On July 18th 2020 UNESCO MGIEP (the Mahatma Gandhi Institute for Peace and Sustainable Development) published Re-thinking Learning: A Review of Social-Emotional Learning for Education Systems. It is a much needed and welcome publication that addresses both research and practice.
Social and emotional learning (SEL) enables people to identify and navigate emotions, develop positive behaviours that enable them to connect well with others – and consider what gives life meaning. All of this is important for individuals and the health of their relationships but also for the sustainability of families, communities and the wider world.
As Michel Richard says in the foreword, this is about having “meaningful guidance on becoming a good human being — happy within and benevolent without”.
I have lived with social and emotional learning research and practice for decades within the wider realm of whole child – whole school wellbeing, including developing the ASPIRE pedagogy to make SEL a safe and solution focused intervention.* This can be found in the third edition of Circle Solutions for Student Wellbeing third edition published by Corwin/Sage in March 2020.
I am also a co-author on one of the chapters of the UNESCO publication. Rather than focusing on the theory, research and practice as described in this book, however, I have been thinking about the difference SEL might have made to someone I knew well, a teacher called Joe. Joe died ten years ago but his life was so much unhappier than it need have been.
Joe was a good man – he cared about justice, human rights and poverty and on one level was really kind. He stayed up all night once to drip feed milk to an abandoned kitten. But none of his intimate relationships thrived. He was a good ‘hail fellow, well met’ friend, popular in the local pub but unable to foster or maintain a sense of closeness or deal constructively with emotionally challenging situations.
Joe’s life was plagued by his inability to understand his feelings. This impacted on his attitude to everything, including himself, how he related to others and the ways in which he communicated with those close to him – or rather did not communicate. He had not learnt the basics of constructive problem solving so anything challenging was overwhelming. He loved his work in education when pupils wanted to learn, but was unable to respond flexibly with those less motivated or non-compliant, lumping them together as ‘louts’.
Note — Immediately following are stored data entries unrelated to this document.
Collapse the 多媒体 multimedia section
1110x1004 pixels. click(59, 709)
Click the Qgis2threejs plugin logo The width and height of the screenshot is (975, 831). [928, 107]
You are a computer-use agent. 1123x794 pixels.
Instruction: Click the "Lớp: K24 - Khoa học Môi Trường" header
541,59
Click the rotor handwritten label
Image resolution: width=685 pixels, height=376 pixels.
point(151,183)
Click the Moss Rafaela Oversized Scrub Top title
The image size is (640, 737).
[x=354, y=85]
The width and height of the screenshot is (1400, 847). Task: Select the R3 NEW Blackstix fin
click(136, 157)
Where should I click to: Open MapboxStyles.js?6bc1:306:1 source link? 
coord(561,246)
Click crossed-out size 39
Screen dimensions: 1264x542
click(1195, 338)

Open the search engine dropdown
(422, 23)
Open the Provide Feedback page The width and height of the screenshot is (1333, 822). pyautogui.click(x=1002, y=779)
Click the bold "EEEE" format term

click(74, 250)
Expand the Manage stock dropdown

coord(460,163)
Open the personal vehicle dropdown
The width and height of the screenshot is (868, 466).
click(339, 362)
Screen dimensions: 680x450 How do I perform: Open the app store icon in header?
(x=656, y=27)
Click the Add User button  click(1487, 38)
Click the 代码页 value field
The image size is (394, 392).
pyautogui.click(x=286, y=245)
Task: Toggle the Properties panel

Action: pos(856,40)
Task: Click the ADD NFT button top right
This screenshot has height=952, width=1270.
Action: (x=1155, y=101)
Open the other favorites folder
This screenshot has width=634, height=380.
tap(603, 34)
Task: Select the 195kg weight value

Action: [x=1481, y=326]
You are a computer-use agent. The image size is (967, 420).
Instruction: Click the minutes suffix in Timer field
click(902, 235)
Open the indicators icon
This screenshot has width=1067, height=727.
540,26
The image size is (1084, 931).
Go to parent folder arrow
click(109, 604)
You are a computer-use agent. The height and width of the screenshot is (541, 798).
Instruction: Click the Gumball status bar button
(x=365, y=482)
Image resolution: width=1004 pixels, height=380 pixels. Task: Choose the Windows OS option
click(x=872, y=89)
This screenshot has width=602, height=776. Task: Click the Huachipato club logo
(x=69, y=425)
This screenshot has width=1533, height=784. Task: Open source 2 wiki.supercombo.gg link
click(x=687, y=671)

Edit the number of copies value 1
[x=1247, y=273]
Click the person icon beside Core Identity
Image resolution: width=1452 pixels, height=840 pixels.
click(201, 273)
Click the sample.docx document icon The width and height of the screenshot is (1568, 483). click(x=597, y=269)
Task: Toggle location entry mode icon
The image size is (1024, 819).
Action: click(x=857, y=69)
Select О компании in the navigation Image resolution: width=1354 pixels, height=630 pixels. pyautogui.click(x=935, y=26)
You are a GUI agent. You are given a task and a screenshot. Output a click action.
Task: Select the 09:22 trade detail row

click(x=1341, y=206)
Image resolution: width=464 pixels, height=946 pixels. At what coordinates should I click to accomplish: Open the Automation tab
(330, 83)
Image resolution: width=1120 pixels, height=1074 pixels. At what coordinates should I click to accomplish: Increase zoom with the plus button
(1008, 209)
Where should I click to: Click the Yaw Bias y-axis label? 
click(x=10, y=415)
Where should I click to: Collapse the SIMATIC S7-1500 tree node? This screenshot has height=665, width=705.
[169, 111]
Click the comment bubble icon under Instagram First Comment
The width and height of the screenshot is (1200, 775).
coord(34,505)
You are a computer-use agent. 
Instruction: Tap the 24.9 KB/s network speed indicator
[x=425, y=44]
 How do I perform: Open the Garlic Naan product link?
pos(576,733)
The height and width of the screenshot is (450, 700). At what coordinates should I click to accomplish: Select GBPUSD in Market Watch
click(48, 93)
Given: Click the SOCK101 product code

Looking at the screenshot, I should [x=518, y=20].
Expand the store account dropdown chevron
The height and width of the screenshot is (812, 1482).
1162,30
Joe’s sense of self was too fragile to reflect on what he might have done differently in any given situation so blaming others and being the victim became his way of being. Every one of his close relationships foundered.
Joe grew up in a rural English village where his parents were stalwarts of the church. They were kind, thoughtful and generous people – but no-one ever talked about important issues. The state of the world certainly, but never the personal. Grief was buried, embarrassing difficulties side-lined and misdemeanours simply condemned. Maybe it was a generational thing but this way of being has wide repercussions.
It isn’t surprising that Joe was uncomfortable with his emotional self. Expressing love was all but impossible for him. He had little conception of strengths-based language, so although able to talk at length when things were not going well or he felt hard done by, he rarely commented on what was right nor what he valued in someone., especially to their face. At his funeral several people told his grown children how proud their father had been of them. They were surprised – he had never said that to them.
Joe could laugh easily in a social situation, but otherwise not express joy or even satisfaction. He was easily irritated and at times that tipped over into anger. He eventually contracted multiple sclerosis and bore this dreadful disease with courage. Because he was a loyal and generous friend, many stood by him until the inevitable end. He had great qualities which is why it is so desperately sad that his life had such gaping holes.
I have often wondered what difference it would have made if SEL had been on the curriculum and threaded through Joe’s experience at school. This is what might have happened.
Alongside his peers, Joe would have learnt a wide vocabulary for feelings, and practiced using these in hypothetical situations. He would have understood more about what triggered certain feelings and discovered ways to regulate these and perhaps cheer himself up when feeling downhearted, appreciating that ways of thinking were powerful for both the positive and negative. Joe would have been able to acknowledge and value his own strengths of character and those of the people around him. He would have learnt that being thankful for small things helped staved off depression and that there was a skill to problem-solving and conflict resolution that offered a sense of competence rather than frustration. Most importantly, he might have learnt how to talk more easily with those close to him – showing interest and warmth – and not been afraid of that closeness. He might have learnt how to be an active listener – tuning into feelings, not just words.
Joe is not the only person whose family was unfamiliar with what we now call emotional literacy and who experienced a similar education. Family breakdown is commonplace, many resort to drink or drugs to change how they feel and unresolved conflict is in the media on a daily basis.
It has become clear during the pandemic that SEL matters for individuals and the world they create at least as much as academic subjects, possibly even more. It is the difference between being at the mercy of what life throws at you and having some control over how you respond. It is about being able to analyse messages on social media and not being emotionally manipulated by these. It is about seeking the positive, not stereotyping people and most importantly, providing a foundation for what is at the crux of happiness or misery – the health of our relationships. Joe is just one example of what might happen when you don’t learn these things – his life would have been so much better if he had. We owe it to our children to give them the best possible chance of flourishing in all dimensions of their being. SEL needs to be at the heart of education in every school, everywhere.